We didn't have any field trips this week, we're saving all that for the next week where we are going to be running around the country visiting national parks. But I started my final project for Tropical Ecology! Actually I started my project, seriously revised my methodology and they tried again. It worked the second time but the first had me sitting in the damp for an hour staring at a piece of fruit in honey for an hour while nothing happened. The second time was much more fun and had results that support my hypothesis! Which I don't feel like reveling. It has to do with ants, that's all I will say. I also visited the Monteverde Reserve with one of the other students who is doing her Tropical Ecology project on hummingbirds and needed a hand taking data at the feeders they have up there. We saw Purple-throated Mountain-gems, Violet Sabrewings, Green Violet Ears, Green-crowned Brilliants, Coppery-headed Emeralds and Magenta Throated Woodstars. It was wonderful. There were more than one hundred of them, swooping past us like we didn't exist. The Mountain-gems were especially bold and more than once one stopped inches from my face and hovered for a few seconds, I think trying to figure our whether I was a flower and if so where my nectar was. I didn't get impaled by any beaks so clearly upon closer inspection I do not resemble a flower. Mores the pity.
We did visit Bajo del Tigre again for a Tropical Ecology lab. We counted visitation of pollinators to the flowers there. It was interesting in that the subject is fascinating and we were outside but I had about three pollinators visit my plant in two hours. But the plant was covered in ants. So I counted ants for two hours. Also saw a squirrel cuckoo again! That was exciting. It actually does act like a squirrel, it hops from tree to tree and does a weird flip with its tail to stay balanced.
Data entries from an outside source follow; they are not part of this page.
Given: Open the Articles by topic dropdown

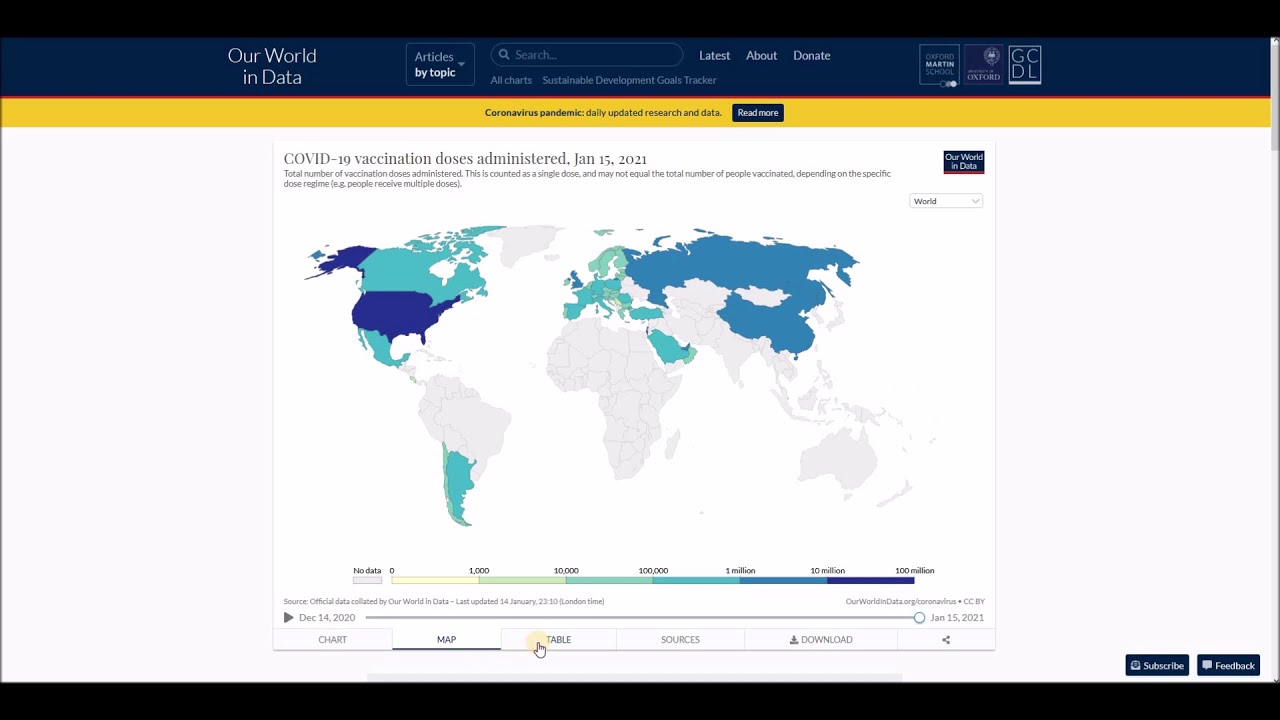Looking at the screenshot, I should click(439, 65).
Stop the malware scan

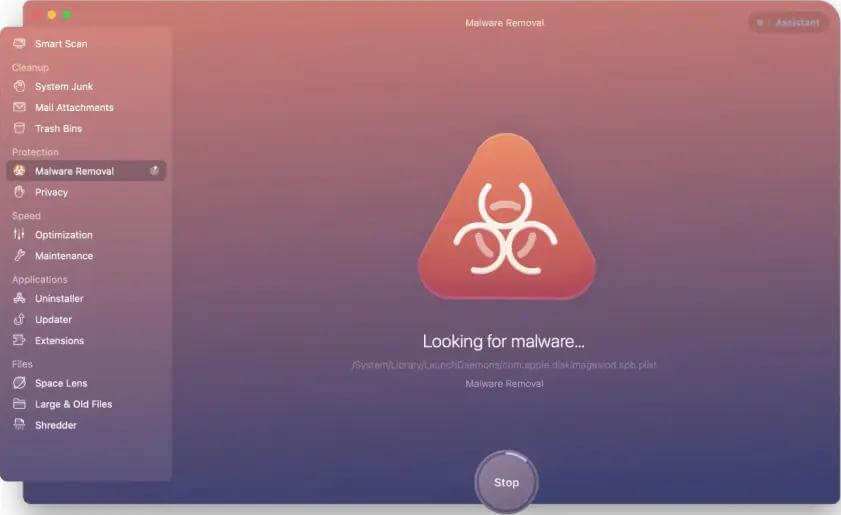pos(506,482)
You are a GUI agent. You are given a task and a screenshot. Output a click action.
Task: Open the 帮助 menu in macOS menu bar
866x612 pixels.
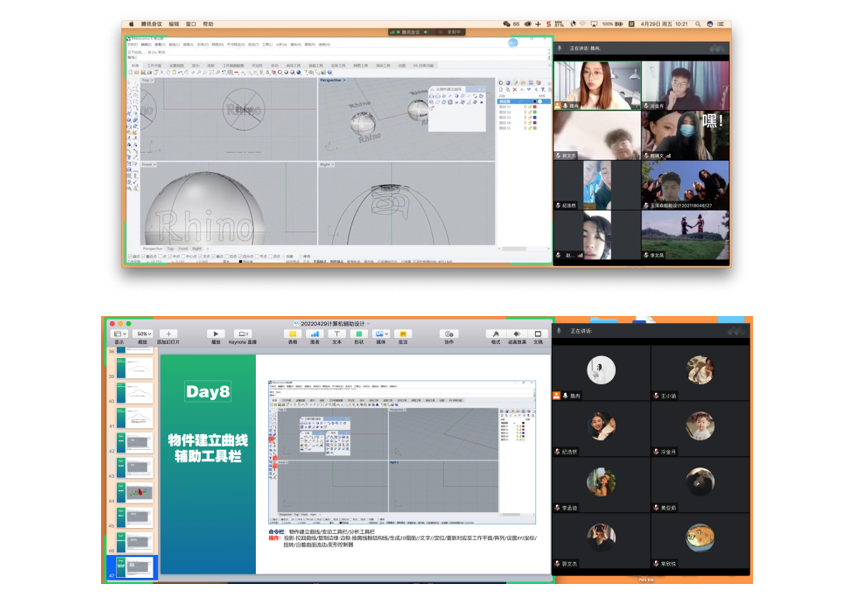pos(208,23)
That afternoon I went to a local Soda (a tiny restaurant, locally owned) called El Pollo (chicken) for lunch with one other girl in my group. We talked, bought pastry before hand and generally enjoyed the delicious food. I had been wanting to go there since we had arrived but hadn't had the opportunity. I had chicken, salad and a tortilla topped in a really spicy pickled sauce. It was delicious. As it turned out, we were lucky that we went when we did because not three days later the restaurant burned down. It was a bit of a shock to walk past it on my way to the Institute and see a smoking ruin where I had enjoyed lunch a few days before hand. It really is too bad, they had excellent food. It was actually attached to a larger restaurant that was where the fire started. It was called Johnny's and I never really felt inclined to eat there, too touristy.